Objective To determine extracellular calcium (Ca 2+) requirements for the maintenance of human sperm function in vitro. Design Prospective study. Setting Basic research laboratory. Patient(s) Normozoospermic volunteers provided fresh semen samples; follicular fluid (human FF) and oocytes were collected from women undergoing IVF-ET. Intervention(s) Spermatozoa were incubated for ≤18 hours in media containing different CaCl 2 concentrations (maximum, 2.5 mM [control]). Main outcome measure(s) Protein tyrosine phosphorylation patterns, development of hyperactivated motility, induction of the acrosome reaction (AR) in response to human FF, and sperm interaction with homologous zona pellucida (ZP). Result(s) Cells maintained for 18 hours in medium containing ≥0.1 mM of Ca 2+ were able to undergo the AR when exposed to human FF in the presence of 2.5 mM of Ca 2+. Calcium concentrations of ≥0.22 mM were sufficient to reach protein tyrosine phosphorylation levels and hyperactivated motility values similar to those of controls.
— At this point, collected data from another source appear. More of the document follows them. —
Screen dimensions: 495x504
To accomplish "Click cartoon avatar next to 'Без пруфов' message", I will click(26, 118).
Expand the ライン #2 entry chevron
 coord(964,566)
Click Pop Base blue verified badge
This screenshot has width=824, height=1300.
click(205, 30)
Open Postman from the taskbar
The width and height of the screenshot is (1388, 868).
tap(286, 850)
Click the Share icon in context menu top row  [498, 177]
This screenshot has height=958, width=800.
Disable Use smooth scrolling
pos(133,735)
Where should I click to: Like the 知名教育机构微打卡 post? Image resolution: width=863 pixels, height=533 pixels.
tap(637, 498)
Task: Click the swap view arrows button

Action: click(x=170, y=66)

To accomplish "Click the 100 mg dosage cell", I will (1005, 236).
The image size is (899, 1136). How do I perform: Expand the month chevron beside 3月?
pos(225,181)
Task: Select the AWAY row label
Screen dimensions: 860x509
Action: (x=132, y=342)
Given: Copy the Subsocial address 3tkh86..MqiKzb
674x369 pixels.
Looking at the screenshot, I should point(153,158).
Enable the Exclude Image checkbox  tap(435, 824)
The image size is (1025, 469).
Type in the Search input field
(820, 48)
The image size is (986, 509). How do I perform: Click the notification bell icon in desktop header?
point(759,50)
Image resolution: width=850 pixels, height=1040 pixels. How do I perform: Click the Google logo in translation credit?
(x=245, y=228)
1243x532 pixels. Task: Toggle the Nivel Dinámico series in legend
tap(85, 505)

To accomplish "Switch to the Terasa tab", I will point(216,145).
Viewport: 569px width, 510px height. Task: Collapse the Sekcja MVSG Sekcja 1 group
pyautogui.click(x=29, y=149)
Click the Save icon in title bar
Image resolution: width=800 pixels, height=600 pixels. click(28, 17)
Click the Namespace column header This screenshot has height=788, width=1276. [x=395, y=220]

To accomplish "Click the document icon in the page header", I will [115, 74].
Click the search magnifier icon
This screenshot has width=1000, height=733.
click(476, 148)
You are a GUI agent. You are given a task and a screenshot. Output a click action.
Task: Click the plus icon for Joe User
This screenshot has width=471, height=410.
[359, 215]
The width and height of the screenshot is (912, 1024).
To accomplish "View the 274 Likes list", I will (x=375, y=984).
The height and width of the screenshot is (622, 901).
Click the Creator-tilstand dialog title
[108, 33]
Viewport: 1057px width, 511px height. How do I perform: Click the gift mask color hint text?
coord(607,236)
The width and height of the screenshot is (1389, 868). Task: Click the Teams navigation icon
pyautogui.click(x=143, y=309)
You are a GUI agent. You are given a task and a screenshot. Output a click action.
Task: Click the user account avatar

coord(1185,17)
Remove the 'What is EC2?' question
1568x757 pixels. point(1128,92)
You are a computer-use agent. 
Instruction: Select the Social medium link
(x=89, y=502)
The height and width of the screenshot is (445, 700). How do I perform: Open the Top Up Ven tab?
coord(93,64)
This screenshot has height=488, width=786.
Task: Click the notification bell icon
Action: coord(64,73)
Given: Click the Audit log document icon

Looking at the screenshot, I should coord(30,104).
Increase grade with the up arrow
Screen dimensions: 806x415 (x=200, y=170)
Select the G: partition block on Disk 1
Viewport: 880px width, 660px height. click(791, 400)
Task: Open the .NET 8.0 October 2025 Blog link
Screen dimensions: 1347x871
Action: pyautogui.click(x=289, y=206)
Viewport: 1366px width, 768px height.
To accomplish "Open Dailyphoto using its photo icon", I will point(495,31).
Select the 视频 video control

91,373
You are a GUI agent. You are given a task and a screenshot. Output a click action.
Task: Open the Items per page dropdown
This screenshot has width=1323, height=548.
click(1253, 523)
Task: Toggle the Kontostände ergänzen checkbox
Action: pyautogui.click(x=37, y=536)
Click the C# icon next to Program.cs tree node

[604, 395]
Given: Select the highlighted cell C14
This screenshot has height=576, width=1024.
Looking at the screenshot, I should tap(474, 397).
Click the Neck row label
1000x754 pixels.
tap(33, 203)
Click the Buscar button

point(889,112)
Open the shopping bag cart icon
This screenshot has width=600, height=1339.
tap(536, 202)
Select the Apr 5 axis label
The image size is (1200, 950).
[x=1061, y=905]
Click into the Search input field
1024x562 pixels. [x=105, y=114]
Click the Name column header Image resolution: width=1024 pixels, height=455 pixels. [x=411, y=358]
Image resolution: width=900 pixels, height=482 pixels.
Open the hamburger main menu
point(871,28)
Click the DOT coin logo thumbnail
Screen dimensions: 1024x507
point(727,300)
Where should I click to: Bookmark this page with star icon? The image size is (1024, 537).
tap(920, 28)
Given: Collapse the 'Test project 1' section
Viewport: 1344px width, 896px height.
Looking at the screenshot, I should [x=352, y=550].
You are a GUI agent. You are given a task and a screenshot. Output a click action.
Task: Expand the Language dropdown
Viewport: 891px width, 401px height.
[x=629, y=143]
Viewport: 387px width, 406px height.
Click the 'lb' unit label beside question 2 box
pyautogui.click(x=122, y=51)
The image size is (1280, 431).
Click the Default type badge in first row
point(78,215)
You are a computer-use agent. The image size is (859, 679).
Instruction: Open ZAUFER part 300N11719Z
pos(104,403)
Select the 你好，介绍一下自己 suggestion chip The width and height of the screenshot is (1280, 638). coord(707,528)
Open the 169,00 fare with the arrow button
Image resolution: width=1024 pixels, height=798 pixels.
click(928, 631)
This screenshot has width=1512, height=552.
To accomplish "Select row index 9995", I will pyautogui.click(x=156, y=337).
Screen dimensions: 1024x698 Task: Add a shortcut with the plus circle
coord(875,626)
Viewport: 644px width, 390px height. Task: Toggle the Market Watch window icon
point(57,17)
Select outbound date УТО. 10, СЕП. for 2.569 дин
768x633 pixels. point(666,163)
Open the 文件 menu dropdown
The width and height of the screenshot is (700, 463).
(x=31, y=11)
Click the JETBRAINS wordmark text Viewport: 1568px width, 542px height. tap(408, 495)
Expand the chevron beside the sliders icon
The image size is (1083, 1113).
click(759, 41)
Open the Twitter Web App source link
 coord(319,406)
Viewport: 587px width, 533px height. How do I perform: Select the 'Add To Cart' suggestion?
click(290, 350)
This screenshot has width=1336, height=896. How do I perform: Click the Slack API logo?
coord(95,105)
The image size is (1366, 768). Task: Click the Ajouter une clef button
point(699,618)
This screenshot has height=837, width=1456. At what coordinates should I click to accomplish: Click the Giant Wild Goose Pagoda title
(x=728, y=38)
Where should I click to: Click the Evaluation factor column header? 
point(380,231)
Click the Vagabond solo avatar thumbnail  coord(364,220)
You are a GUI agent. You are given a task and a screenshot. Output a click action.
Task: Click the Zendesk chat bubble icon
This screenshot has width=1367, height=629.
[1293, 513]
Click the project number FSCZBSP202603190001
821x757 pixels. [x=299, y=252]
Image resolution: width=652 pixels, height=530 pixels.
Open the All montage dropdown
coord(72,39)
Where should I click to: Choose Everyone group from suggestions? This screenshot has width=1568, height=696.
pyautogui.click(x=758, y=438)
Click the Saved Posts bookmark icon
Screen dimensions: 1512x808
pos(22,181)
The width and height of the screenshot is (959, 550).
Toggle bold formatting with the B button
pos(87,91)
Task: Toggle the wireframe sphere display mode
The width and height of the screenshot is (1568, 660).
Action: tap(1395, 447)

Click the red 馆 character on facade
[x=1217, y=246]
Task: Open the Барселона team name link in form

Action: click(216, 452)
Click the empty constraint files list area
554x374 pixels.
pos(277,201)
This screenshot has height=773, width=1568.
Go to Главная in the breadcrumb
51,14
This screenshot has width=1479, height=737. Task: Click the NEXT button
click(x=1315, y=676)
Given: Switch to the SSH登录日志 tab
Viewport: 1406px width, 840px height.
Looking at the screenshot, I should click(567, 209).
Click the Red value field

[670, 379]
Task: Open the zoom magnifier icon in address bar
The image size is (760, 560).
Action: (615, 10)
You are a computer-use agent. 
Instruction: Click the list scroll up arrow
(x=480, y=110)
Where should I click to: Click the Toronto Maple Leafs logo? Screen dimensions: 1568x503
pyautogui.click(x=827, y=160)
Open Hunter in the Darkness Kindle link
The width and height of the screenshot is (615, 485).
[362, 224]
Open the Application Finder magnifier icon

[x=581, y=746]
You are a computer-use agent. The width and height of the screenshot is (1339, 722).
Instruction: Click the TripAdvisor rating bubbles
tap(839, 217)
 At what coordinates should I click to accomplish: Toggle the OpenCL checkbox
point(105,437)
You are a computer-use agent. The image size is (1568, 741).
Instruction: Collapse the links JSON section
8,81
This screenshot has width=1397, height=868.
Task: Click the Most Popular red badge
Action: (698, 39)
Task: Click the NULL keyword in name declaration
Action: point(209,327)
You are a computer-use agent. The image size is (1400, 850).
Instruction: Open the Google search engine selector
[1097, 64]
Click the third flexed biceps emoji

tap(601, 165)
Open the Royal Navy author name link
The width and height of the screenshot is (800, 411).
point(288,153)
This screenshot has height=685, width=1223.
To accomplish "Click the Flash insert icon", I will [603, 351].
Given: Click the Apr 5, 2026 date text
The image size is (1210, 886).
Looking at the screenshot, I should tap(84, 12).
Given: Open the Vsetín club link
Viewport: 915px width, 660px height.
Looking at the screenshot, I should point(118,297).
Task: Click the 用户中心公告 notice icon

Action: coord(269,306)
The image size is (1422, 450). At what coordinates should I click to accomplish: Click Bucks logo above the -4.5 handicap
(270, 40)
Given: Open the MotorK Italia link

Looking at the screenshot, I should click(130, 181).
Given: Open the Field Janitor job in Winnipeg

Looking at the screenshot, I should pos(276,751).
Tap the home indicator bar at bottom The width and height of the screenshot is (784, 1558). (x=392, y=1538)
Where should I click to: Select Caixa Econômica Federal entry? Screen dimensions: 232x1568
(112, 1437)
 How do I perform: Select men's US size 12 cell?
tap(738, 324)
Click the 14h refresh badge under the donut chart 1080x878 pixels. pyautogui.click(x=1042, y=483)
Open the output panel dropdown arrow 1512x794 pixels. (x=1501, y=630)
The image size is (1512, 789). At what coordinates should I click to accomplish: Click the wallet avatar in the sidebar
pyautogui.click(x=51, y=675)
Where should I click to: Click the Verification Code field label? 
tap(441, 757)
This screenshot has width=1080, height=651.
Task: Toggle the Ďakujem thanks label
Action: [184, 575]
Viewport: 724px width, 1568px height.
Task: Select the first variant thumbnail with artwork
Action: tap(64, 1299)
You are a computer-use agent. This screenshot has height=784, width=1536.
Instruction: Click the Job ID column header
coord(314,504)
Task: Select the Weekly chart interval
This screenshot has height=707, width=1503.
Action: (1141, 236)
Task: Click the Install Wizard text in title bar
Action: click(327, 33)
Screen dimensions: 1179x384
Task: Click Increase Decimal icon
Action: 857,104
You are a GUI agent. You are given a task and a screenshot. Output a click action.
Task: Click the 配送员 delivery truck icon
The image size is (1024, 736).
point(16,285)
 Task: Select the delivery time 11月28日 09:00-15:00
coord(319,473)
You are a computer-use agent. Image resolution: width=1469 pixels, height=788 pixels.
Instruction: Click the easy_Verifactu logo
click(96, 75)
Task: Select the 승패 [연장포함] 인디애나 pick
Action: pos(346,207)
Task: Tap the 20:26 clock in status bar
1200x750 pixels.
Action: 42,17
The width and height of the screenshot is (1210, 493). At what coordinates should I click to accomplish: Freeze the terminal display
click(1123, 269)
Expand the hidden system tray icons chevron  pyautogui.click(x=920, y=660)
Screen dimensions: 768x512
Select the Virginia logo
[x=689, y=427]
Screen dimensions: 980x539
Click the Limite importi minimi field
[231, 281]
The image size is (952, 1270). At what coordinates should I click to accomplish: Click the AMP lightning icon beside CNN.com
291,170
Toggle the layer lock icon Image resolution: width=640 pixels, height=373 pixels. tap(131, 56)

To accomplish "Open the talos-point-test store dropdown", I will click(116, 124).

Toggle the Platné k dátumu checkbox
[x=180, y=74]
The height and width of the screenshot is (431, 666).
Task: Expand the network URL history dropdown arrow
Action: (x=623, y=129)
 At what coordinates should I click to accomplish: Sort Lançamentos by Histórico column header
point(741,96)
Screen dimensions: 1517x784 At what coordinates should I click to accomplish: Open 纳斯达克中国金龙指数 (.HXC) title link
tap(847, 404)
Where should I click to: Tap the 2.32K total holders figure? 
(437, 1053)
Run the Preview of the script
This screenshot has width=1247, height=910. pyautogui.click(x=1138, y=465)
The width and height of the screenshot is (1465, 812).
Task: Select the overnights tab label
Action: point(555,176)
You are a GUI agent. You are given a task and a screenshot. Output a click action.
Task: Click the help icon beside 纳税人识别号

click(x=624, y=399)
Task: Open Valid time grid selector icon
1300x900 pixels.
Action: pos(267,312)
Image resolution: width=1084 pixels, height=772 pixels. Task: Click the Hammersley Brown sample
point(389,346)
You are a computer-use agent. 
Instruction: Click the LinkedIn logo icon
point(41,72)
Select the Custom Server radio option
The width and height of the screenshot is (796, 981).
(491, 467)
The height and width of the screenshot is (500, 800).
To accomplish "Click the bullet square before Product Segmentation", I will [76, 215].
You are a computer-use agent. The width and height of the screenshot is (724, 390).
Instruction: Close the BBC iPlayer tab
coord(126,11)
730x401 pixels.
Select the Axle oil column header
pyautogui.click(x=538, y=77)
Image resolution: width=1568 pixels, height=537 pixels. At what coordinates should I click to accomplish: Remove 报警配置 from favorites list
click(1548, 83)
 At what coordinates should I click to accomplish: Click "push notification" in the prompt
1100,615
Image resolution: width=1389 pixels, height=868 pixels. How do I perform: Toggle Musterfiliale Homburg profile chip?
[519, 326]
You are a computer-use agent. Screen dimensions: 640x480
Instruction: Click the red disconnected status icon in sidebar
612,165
Higher Ca 2+ concentrations (≥0.58 mM) were required to produce maximum human FF–induced AR in previously capacitated cells and to obtain an adequate sperm–ZP binding. Conclusion(s) Different steps of the fertilization process have distinctive Ca 2+ requirements. Whereas 0.22 mM of Ca 2+ is sufficient for the development of some capacitation-related events, human FF–induced AR and sperm–ZP interaction require 0.58 mM of this cation.